Informazioni su di me

 

Uno dei miei più cari amici si chiama Mike. Io lo chiamo così, almeno, e lui non si oppone, quindi continuerò a chiamarlo Mike.

Siamo molto amici perchè odiamo tante cose in comune. La nostra lista di idiosincrasie condivide è molto lunga, il che non rende le cose semplicissime sul piano sociale, perchè praticamente chiunque ci conosca è statisticamente certo che ami almeno una delle cose che noi, sinceramente e con passione, detestiamo.

Però ora smetto di parlare di Mike, e parlo di Albert Einstein.

Una volta, Einstein lesse un libro di un filosofo ebreo tedesco, Erik Gutkind. Il libro si chiamava “Choose Life: the biblical call to revolt“, una reinterpretazione del giudaismo tradizionale. Einstein scrisse una lettera a Gutkind, che, più o meno, diceva questo:

“...il suo libro è scritto in un linguaggio che per me è inaccessibile. La parola Dio, per me, non è altro che l’espressione e il prodotto della debolezza dell’uomo, e la Bibbia non rappresenta che una collezione di onorabili, ma pur sempre primitive leggende che sono dopo tutto abbastanza puerili. Nessuna interpretazione, non importa quanto sottile, può cambiare questo mio modo di vedere le cose. Per me, la religione ebraica, come qualunque altra religione, è l’incarnazione delle superstizioni più infantili. E il popolo ebraico, a cui sono lieto di appartenere, e verso il cui modo di pensare penso di avere una grande affinità, non ha per me una qualità differente da quelle di ciascun altro popolo. Per quanto possa dire sulla base della mia personale esperienza, gli ebrei non sono migliori di qualunque altro gruppo umano, nonostante siano immuni dalle peggiori tendenze dell’uomo grazie alla loro assoluta mancanza di potere. Al contrario, io non riesco proprio a trovare nulla di “scelto” in loro…

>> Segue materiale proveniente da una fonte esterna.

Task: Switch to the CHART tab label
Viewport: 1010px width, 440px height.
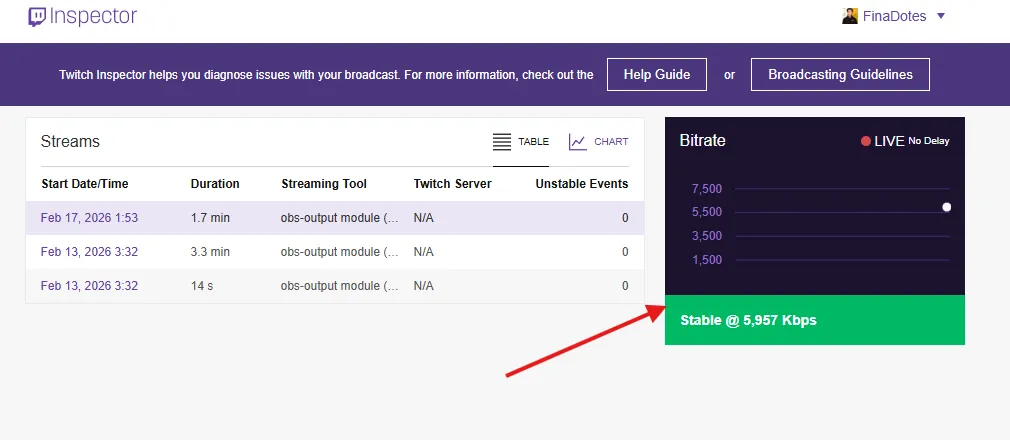Action: tap(611, 142)
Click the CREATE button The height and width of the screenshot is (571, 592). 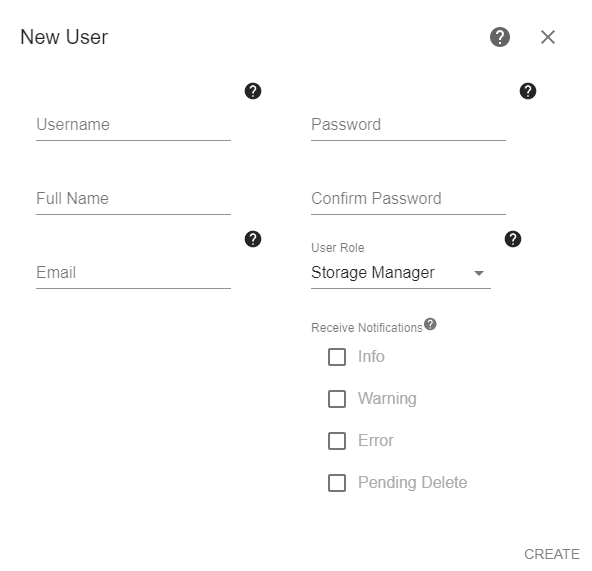[552, 554]
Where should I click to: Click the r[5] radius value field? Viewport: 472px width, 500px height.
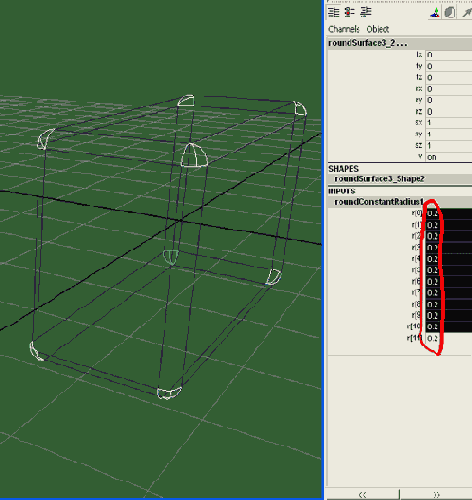coord(449,270)
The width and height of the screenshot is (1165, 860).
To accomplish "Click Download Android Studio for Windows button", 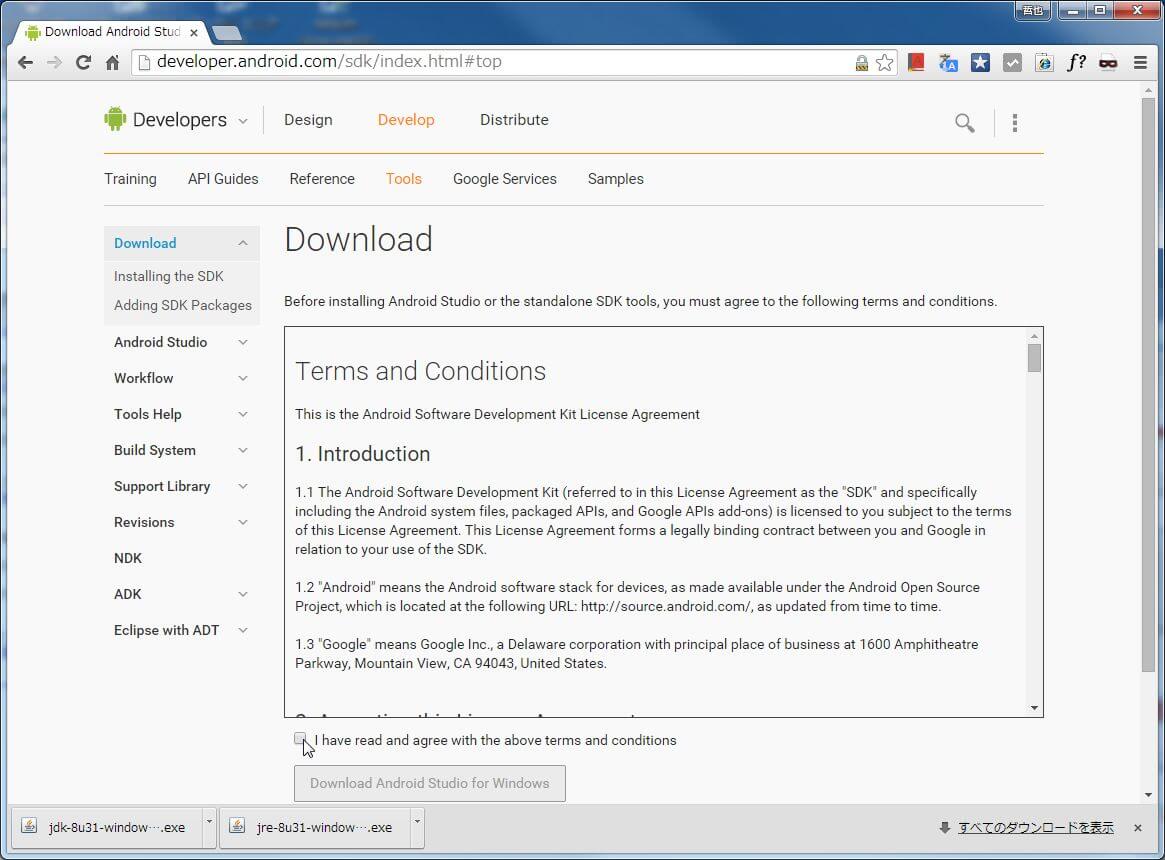I will [x=429, y=783].
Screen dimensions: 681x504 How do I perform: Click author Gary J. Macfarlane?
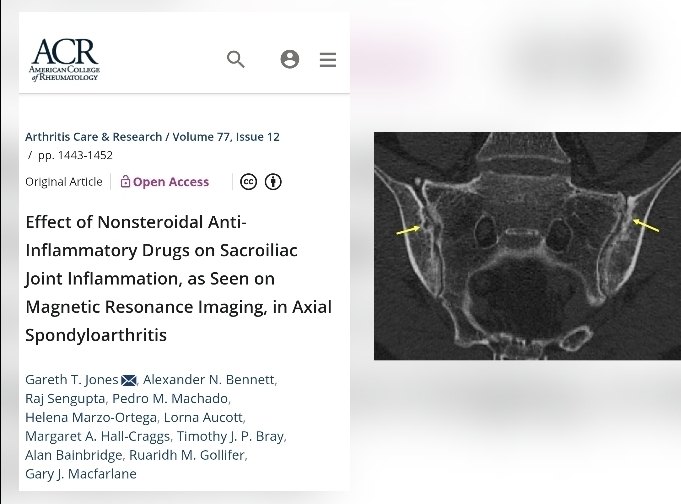(80, 473)
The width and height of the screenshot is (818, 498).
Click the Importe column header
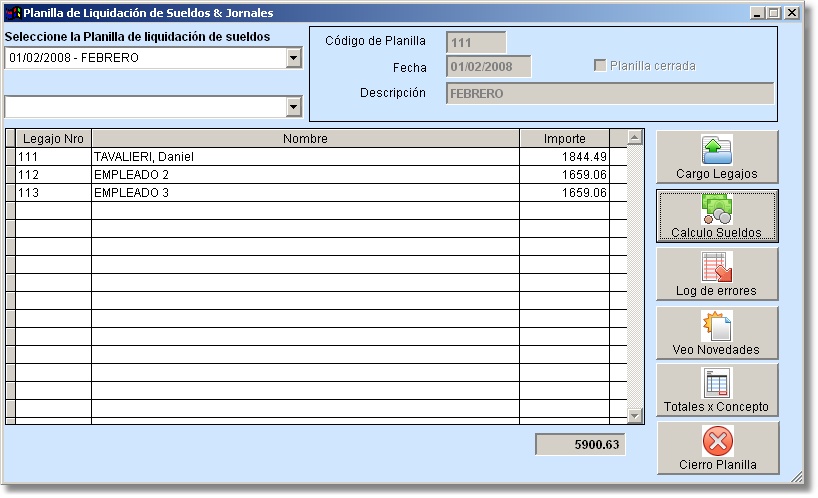click(x=564, y=139)
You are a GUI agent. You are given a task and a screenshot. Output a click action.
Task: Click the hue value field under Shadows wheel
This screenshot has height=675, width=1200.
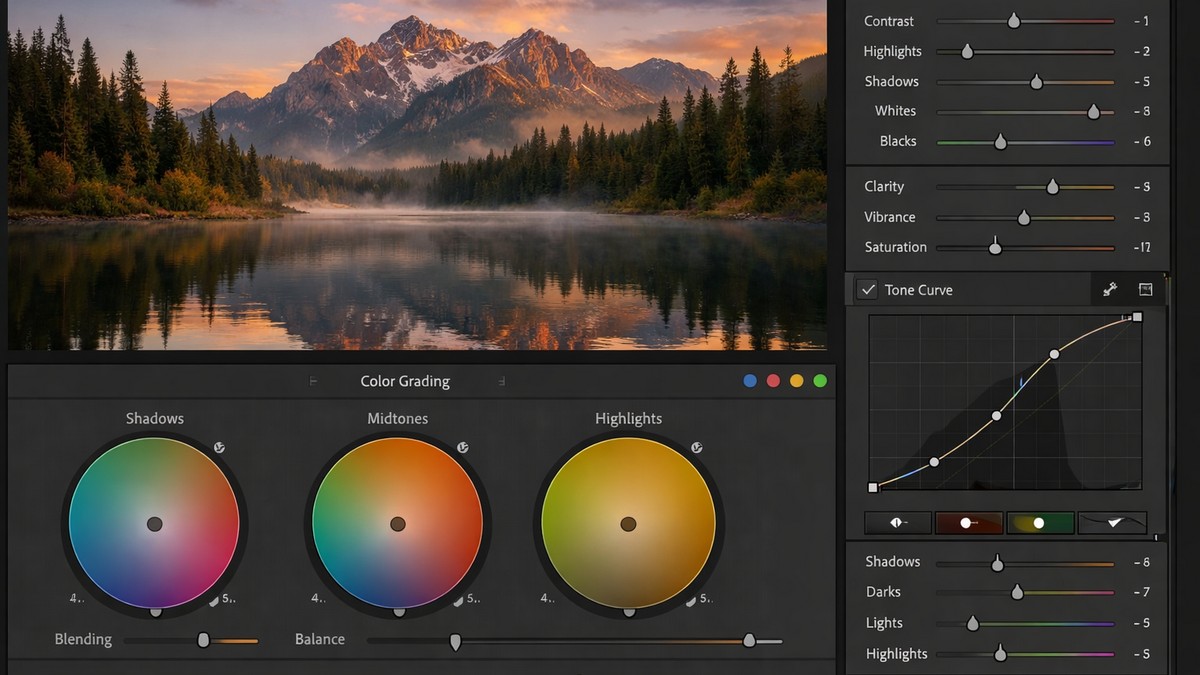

…Ora che io le ho abbastanza apertamente detto quali sono le differenze tra le nostre convinzioni intellettuali, mi rimane molto chiaro il fatto che io e lei siamo molto vicini in altri aspetti essenziali, ad esempio nella nostra valutazione dei comportamenti umani. Ciò che ci separa è solo un po’ di “razionalizzazioni intellettuali”, nel linguaggio di Freud. Conseguentemente, io penso che noi ci capiremmo molto bene se parlassimo di cose concrete.

A tutti quelli che amano cose che io odio, e a tutti quelli che non la pensano come me, penso sempre di poter dire che se parlassimo di cose concrete potremmo gettare un ponte, e superare lo spazio che separa le nostre idee e le nostre concezioni del mondo.